Currently the model produce exception valueError exception related to Safety Block instead returning Safety Block information (eg: finish_reason, safety_ratings, and etc) which can be useful for understanding the reason for the block.

My Code

import vertexai
from vertexai.generative_models import GenerativeModel, Part, ChatSession, Content
import vertexai.preview.generative_models as generative_models

safety_settings = {
    generative_models.HarmCategory.HARM_CATEGORY_HATE_SPEECH: generative_models.HarmBlockThreshold.BLOCK_NONE,
    generative_models.HarmCategory.HARM_CATEGORY_DANGEROUS_CONTENT: generative_models.HarmBlockThreshold.BLOCK_NONE,
    generative_models.HarmCategory.HARM_CATEGORY_SEXUALLY_EXPLICIT: generative_models.HarmBlockThreshold.BLOCK_NONE,
    generative_models.HarmCategory.HARM_CATEGORY_HARASSMENT: generative_models.HarmBlockThreshold.BLOCK_NONE,
}

model = GenerativeModel(
        "gemini-1.5-pro-001",
        safety_settings=safety_settings
    )

def get_chat_response(chat: ChatSession, prompt: str) -> str:
    text_response = []
    responses = chat.send_message(prompt, stream=True)

history.append(Content(role="user", parts=[Part.from_text(f"Question: {question}")]))

history.append(Content(role="model", parts=parts))

chat = model.start_chat(history=history, response_validation=False)

response = get_chat_response(chat, question)

Output Code

If I give a negative prompt like a pedophile the program will give an output like this:

ValueError: Cannot get the response text.
Cannot get the Candidate text.
Response candidate content has no parts (and thus no text).

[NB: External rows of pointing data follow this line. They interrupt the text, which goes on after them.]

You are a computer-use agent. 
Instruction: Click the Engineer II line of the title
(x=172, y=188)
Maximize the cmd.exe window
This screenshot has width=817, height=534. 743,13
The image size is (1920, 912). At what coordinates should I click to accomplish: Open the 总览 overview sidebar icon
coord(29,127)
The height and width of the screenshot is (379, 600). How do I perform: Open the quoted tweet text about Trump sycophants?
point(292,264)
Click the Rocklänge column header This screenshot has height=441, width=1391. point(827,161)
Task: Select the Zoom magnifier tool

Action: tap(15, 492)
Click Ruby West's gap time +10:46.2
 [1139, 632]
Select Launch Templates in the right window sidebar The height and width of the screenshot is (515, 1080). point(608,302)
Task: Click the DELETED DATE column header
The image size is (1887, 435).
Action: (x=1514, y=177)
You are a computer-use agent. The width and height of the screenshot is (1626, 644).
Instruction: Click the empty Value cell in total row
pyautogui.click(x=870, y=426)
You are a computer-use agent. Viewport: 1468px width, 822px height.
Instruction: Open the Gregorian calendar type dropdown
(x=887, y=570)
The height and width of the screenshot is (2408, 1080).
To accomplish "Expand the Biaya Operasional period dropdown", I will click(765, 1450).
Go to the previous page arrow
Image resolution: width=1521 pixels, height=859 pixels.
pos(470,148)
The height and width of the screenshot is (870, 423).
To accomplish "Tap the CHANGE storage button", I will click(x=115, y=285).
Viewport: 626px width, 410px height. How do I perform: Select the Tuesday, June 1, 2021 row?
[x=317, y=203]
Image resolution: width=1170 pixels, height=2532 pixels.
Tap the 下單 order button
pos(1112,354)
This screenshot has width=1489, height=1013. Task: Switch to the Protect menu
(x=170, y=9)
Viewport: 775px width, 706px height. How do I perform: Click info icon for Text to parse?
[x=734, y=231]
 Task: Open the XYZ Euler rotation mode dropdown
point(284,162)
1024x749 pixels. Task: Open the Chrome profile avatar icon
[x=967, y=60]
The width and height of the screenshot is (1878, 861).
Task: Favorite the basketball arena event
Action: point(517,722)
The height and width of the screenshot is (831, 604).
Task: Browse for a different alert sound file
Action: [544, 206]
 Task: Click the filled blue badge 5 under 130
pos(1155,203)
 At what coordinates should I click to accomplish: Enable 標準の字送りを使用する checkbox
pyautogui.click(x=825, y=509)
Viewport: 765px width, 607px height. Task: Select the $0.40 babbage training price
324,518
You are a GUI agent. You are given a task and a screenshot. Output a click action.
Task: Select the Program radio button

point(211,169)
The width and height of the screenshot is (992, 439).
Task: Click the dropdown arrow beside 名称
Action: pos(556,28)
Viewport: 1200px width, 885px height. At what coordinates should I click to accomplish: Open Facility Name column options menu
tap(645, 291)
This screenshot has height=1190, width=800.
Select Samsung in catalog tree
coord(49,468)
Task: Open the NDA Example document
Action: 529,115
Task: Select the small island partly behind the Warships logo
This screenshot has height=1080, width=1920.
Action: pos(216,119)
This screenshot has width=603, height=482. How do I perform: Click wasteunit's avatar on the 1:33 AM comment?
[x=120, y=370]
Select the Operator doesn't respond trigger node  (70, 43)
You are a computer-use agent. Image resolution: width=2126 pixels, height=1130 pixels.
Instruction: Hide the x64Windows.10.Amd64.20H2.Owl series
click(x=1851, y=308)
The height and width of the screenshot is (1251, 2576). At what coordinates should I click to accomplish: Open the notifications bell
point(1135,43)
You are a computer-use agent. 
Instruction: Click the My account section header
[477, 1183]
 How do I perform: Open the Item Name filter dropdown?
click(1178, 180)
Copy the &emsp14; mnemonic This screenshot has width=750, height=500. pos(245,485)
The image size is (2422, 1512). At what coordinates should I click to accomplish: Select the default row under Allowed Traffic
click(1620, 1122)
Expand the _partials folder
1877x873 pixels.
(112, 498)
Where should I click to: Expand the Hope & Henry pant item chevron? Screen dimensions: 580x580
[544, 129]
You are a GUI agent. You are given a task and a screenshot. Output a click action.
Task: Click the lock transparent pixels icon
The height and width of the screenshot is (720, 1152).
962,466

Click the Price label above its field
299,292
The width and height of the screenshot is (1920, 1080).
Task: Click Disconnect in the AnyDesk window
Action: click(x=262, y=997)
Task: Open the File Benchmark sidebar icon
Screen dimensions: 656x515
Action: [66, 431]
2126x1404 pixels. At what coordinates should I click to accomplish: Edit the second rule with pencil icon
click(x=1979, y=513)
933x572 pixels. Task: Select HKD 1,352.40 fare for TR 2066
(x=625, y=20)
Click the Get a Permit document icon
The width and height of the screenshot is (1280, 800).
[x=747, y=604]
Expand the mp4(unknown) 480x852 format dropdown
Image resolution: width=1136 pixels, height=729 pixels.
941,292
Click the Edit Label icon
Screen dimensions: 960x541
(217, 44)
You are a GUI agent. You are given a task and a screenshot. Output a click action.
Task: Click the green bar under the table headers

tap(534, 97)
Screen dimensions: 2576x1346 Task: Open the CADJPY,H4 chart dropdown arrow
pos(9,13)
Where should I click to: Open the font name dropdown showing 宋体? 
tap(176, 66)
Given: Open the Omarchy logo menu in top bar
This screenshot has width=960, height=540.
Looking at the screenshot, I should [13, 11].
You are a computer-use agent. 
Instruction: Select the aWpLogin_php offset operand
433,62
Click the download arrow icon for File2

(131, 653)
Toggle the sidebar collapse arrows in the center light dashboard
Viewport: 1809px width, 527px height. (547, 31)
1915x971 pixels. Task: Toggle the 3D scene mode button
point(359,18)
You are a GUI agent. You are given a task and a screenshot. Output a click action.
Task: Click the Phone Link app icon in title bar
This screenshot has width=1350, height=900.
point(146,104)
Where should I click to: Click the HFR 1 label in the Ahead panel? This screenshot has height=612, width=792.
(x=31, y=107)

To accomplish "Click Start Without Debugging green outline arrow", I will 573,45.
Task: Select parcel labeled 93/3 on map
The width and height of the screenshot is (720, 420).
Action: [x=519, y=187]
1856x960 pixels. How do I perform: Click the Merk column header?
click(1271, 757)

The candidate is likely blocked by the safety filters.
Content:
{}
Candidate:
{
  "finish_reason": "PROHIBITED_CONTENT",
  "safety_ratings": [
    {
      "category": "HARM_CATEGORY_HATE_SPEECH",
      "probability": "NEGLIGIBLE",
      "probability_score": 0.3471424,
      "severity": "HARM_SEVERITY_LOW",
      "severity_score": 0.26907063
    },
    {
      "category": "HARM_CATEGORY_DANGEROUS_CONTENT",
      "probability": "NEGLIGIBLE",
      "probability_score": 0.29141697,
      "severity": "HARM_SEVERITY_NEGLIGIBLE",
      "severity_score": 0.14067052
    },
    {
      "category": "HARM_CATEGORY_HARASSMENT",
      "probability": "LOW",
      "probability_score": 0.58984894,
      "severity": "HARM_SEVERITY_LOW",
      "severity_score": 0.22227517
    },
    {
      "category": "HARM_CATEGORY_SEXUALLY_EXPLICIT",
      "probability": "NEGLIGIBLE",
      "probability_score": 0.2919425,
      "severity": "HARM_SEVERITY_LOW",
      "severity_score": 0.34954578
    }
  ]
}
Response:
{
  "candidates": [
    {
      "finish_reason": "PROHIBITED_CONTENT",
      "safety_ratings": [
        {
          "category": "HARM_CATEGORY_HATE_SPEECH",
          "probability": "NEGLIGIBLE",
          "probability_score": 0.3471424,
          "severity": "HARM_SEVERITY_LOW",
          "severity_score": 0.26907063
        },
        {
          "category": "HARM_CATEGORY_DANGEROUS_CONTENT",
          "probability": "NEGLIGIBLE",
          "probability_score": 0.29141697,
          "severity": "HARM_SEVERITY_NEGLIGIBLE",
          "severity_score": 0.14067052
        },
        {
          "category": "HARM_CATEGORY_HARASSMENT",
          "probability": "LOW",
          "probability_score": 0.58984894,
          "severity": "HARM_SEVERITY_LOW",
          "severity_score": 0.22227517
        },
        {
          "category": "HARM_CATEGORY_SEXUALLY_EXPLICIT",
          "probability": "NEGLIGIBLE",
          "probability_score": 0.2919425,
          "severity": "HARM_SEVERITY_LOW",
          "severity_score": 0.34954578
        }
      ]
    }
  ]

Thank You

dubby1994 commented 2 months ago

https://cloud.google.com/vertex-ai/generative-ai/docs/multimodal/configure-safety-attributes

Non-configurable safety filters, which block child sexual abuse material (CSAM) and personally identifiable information (PII).